*** Block opens ***
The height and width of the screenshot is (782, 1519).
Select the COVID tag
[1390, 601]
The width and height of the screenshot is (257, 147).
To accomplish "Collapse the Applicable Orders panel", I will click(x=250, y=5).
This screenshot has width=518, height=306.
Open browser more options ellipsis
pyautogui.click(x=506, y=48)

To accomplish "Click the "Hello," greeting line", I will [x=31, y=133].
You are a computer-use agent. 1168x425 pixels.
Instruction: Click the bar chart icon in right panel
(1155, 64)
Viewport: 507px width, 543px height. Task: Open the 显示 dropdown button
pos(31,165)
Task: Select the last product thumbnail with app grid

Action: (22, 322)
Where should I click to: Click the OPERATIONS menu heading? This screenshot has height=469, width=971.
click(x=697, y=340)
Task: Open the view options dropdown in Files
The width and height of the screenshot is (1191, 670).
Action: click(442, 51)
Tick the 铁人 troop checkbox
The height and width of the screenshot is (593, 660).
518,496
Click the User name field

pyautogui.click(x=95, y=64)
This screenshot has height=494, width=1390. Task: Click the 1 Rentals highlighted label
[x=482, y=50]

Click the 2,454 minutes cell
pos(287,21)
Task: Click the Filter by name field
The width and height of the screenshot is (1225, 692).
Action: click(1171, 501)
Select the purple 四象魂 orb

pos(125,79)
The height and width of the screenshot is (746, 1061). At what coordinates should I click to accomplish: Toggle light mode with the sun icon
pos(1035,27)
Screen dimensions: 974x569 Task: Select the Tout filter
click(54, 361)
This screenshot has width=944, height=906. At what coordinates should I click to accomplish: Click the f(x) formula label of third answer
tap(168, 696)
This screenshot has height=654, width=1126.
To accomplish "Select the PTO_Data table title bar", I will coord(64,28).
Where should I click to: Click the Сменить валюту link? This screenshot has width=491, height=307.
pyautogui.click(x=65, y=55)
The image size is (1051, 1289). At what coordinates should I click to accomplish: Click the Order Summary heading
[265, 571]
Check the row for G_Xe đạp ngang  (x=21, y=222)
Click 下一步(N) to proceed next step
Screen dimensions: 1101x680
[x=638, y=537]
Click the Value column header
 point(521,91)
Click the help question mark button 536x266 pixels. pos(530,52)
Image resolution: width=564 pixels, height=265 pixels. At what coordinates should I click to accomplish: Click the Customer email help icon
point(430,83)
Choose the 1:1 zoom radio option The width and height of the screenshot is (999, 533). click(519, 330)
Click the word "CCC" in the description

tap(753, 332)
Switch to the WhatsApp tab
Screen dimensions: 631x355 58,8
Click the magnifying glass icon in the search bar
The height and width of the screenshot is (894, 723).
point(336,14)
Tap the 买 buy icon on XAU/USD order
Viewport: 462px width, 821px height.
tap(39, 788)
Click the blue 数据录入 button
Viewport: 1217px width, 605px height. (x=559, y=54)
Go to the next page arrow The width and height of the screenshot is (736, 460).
*** Block closes ***
(AIM OF THE EXERCISE):
Please state how many lines of the listing above hold "next", giving the number and nothing else.

(TASK RESULT):
2